驚いたのはこの集まってくれたコミュニティの人たちの話でした。聞けば、「この中には家族を殺した加害者もいるよ」とのことでした。もちろん被害者の人も。「もう関係ないんだよ、みんな一緒に生きてる。彼らも罪を償うために頑張った。我々も、彼らを殺そうとすればできた。でも、そんなことをしたら、同じことを繰り返すだけなんだって分かっていた。だから助け合うこと、許すこと。どんなに大変だったかはもう説明できないけど、そうしてみんなが今生きてるんだよ」と語る同僚の目は本当に希望を目指した昔の努力が感じ取れました。

⑥中学校の友達を訪ねて
「おぉー、久しぶりだねー、元気だった?いやー、よかったよかった」と友達に地元で再会をしていて楽しそうだね、て僕が言った後に返ってきた言葉に耳を疑った。「おぉー、そうそう、彼はジェノサイドの時に加害者側だったんだよー。元気にしてたなー」、、、一瞬なんと言って良いか分からなかった。その前には「この村はほとんど虐殺時に全滅した」と語られていた。そして加害者を目の当たりにした自分。今ではそんな風には全く見えない大人しそうな人で、テオフィルともとても仲良さそうな雰囲気だった。そんなことがあるのか?これこそがまさに、隣人が、友人が殺人鬼になるという現実、そして現在に至っての【許す】という行為のリアルだった。
こんな平和な町でも色んな人がそこに関わっていたという事実。そしてそれは今になっても現実として痕跡を残しているということ。でもそれを生き残ったみんなが認めて前を向いているということ。

正直言って全然理解できなかった。

最後に農園や稲作地帯などを回り、地元巡りは終わりました。

【学んだこと】
虐殺の全ては客観的な史実でも統計的なデータでもない、主観的なリアルであるということ。

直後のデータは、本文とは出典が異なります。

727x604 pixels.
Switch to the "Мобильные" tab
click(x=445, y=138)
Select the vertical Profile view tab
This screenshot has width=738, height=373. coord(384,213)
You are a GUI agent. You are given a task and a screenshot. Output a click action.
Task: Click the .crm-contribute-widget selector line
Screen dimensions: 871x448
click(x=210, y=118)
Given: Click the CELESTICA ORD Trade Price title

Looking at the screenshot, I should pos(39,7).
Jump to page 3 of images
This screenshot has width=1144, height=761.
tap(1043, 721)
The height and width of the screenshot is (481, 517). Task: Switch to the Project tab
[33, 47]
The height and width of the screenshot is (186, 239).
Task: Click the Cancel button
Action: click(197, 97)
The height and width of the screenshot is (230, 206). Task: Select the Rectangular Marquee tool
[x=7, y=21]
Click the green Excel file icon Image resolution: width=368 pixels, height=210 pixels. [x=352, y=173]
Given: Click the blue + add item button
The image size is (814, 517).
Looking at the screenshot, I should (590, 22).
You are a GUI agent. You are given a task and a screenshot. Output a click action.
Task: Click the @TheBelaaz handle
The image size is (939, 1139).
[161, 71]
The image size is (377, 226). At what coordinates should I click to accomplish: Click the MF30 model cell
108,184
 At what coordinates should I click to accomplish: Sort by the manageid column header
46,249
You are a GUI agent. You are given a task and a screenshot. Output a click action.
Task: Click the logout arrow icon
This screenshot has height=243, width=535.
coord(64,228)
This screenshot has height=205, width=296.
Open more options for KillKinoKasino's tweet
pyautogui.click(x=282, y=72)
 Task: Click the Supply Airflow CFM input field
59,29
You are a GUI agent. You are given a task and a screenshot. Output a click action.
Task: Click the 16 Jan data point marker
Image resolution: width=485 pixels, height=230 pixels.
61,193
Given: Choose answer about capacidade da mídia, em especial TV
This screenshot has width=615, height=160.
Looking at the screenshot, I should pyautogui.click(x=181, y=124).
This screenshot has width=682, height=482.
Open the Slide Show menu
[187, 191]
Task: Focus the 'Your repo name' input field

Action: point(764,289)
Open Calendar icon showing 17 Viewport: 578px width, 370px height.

今までも少なからず感じてはいましたが、初めて身近な同僚に起きた現実と今の関係性を認識し、事の大きさと彼らの努力の背景を見れた。そして、同僚はわざわざ自分のお金を払ってまでレンタカーをして僕らを案内してくれた。

「ルワンダをもっと知ってほしい。自分のことをもっと知ってほしい」

そんな想いがあったんだろうなと察すると、なんか、ようやく同僚と打ち解けられた気がした。1年2ヶ月を共にしてきて、ようやく彼のことを知れた気がした。決して遡りたくない歴史も、包み隠さず教えてくれた。場違いな言い方だが、嬉しかった。
残された家族を支えるという使命を持って働いてる背景まで知り、しかも彼は自分の子供が3人もいるのに、兄の子供の大学費用も工面している。彼らが地元に帰ってきたのを見たコミュニティの人たちは本当に嬉しそうだったのが印象的だった。一家の大黒柱、大きな父ちゃんとしての彼の強さがよく分かった。

彼は、僕の中での生きるお手本になっていくでしょう。生きるって大変なこと、素晴らしいこと。そしてそれをしっかり使命を持って生き抜くこと。

当たり前かもしれないけど見失いがちなことを彼が教えてくれたのだと思う。ボランティアに来てからというもの、本当に自分は彼らから見習うことばかりだなって改めて思うのでした。